Meet Kayleigh McEnany: Trump’s new champion in war against media
Kayleigh McEnany, who studied at Oxford and Harvard, might as well have come out of Trumpland central casting.
Kayleigh McEnany, US President Donald Trump’s latest press secretary, might as well have come out of Trumpland central casting. As with many in the inner circle, her loyalty is rock solid.
When a recording emerged about a month before the election of Mr Trump bragging about groping women, saying that “when you’re a star, they let you do it”, much of the Republican Party abandoned him. Ms McEnany did not waver: she said that the use of the word “let” implied “consent”. She also has something none of her peers can boast of: links to the top of Sir Keir Starmer’s Labour Party. As an undergraduate at Georgetown University in Washington, she took an exchange year at Oxford to study politics at St Edmund Hall.
The politics tutor under whom she studied from 2008 to 2009 was Nick Thomas-Symonds, who was made shadow home secretary two days before Ms McEnany’s appointment.
Mr Thomas-Symonds, 39, and Ms McEnany, 32, make for an unlikely duo. He is a biographer of Nye Bevan and Clement Attlee, respectively the architect of the NHS and the prime minister who shepherded it into being. Her book, The New American Revolution: the Making of a Populist Movement, includes interviews with Ivanka Trump and Jared Kushner.
She made her name on cable news as CNN’s token pro-Trump panellist. For two years Ms McEnany, who grew up in Florida, scrapped with liberals. She is proud of her year at St Edmund Hall. She mentions the university in her Twitter biography, alongside a reference to her favourite Bible verse and a nod to her husband, Sean Gilmartin, a baseball pitcher with whom she had a daughter in November.
So special to share this day with my daughter, Blake. From the podium to Marine One, it is an honor to serve the American people and share the great work of President @realDonaldTrump!
— Kayleigh McEnany (@kayleighmcenany) May 2, 2020
Thank you @alexbrandon for the photo & @johnrobertsFox for Blakeâs first gaggle. pic.twitter.com/pZGv0vpVaF
“I’ve loved every moment of academia, particularly Oxford,” Ms McEnany, who went on to study law at Harvard, said in 2014. A tweet posted after she left Oxford complained, however, that there were no branches of Taco Bell among the dreaming spires.

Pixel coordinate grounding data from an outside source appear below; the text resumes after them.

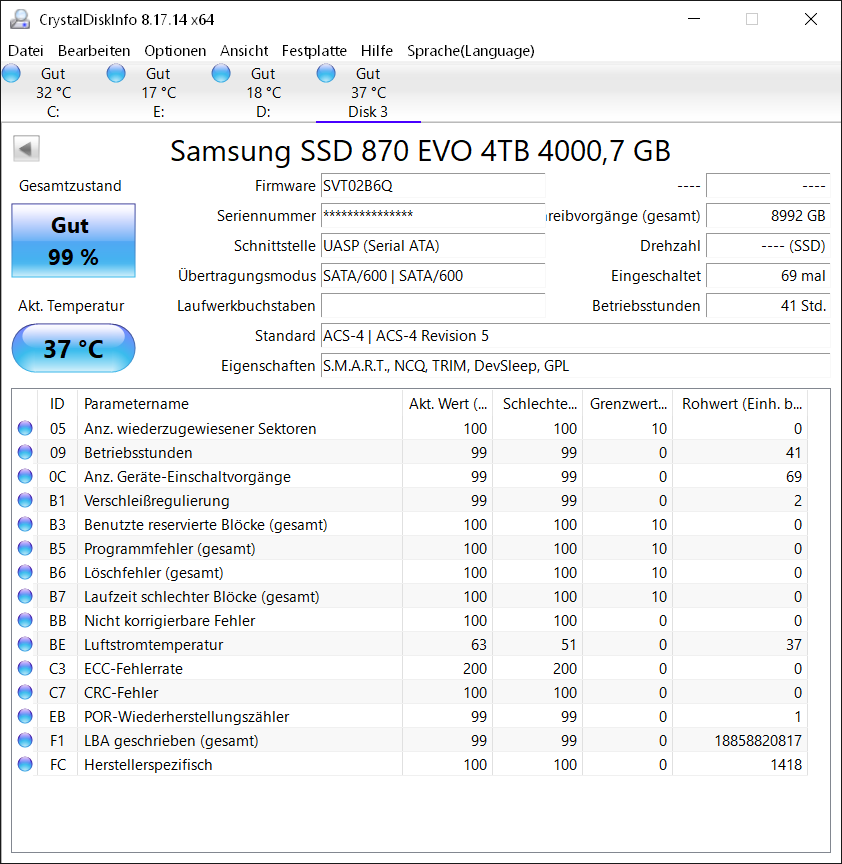This screenshot has width=842, height=864.
Task: Select the Disk 3 status orb
Action: pos(326,73)
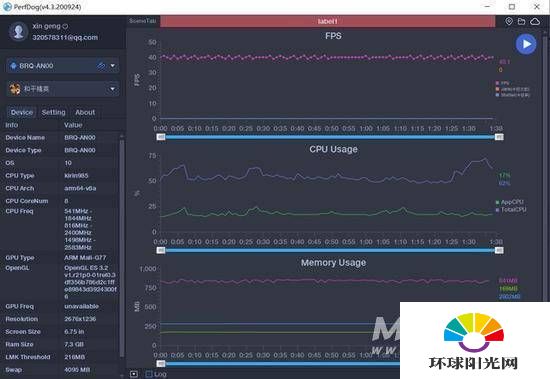Open the folder icon in top toolbar

coord(522,21)
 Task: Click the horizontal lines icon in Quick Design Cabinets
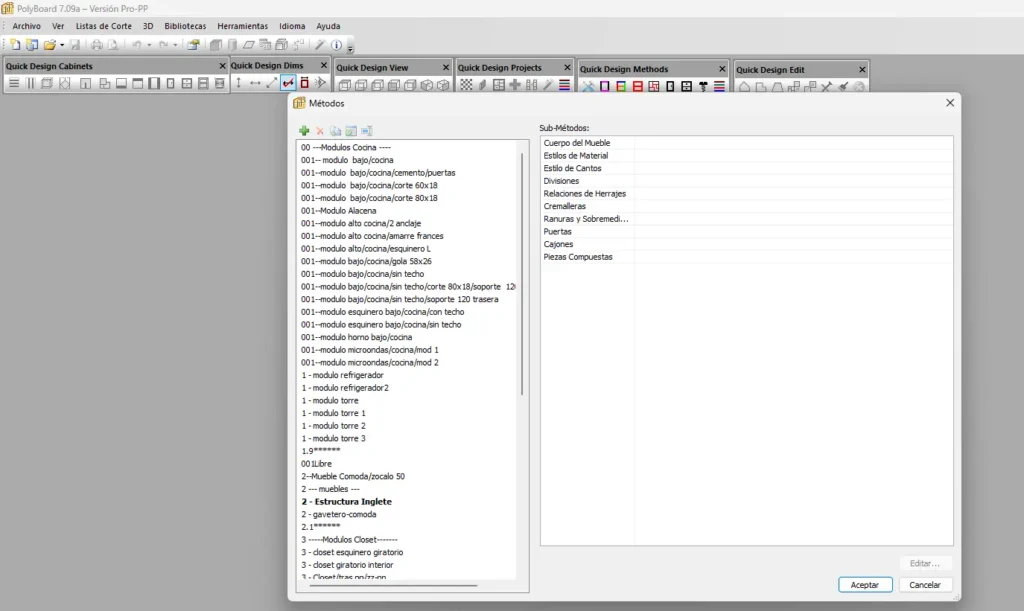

It appears that the influence of her tutor was eclipsed by Ravi Zacharias, a preacher who had a study centre in the city. She wrote in 2013: “Oxford needed a Christian to respond to Richard Dawkins. Found that in Ravi, who has dismantled atheism.” Ms McEnany is now an evangelist for the president, trying to steer him through the coronavirus crisis.
She is the fourth person in just over three years to be given the task of selling Mr Trump. Ms McEnany gave her first briefing on Saturday morning (AEST), three weeks into the job.
Not all her opponents believe that she is bound to fail, though. She received unlikely backing this week from Van Jones, a former adviser to President Obama turned CNN commentator who mentored her early in her stint at the network.
“I’m not trying to defend the messaging,” he told The New York Times. “But there’s very few people in either party who can accomplish what Kayleigh has accomplished. People keep taking her lightly and they keep regretting it.”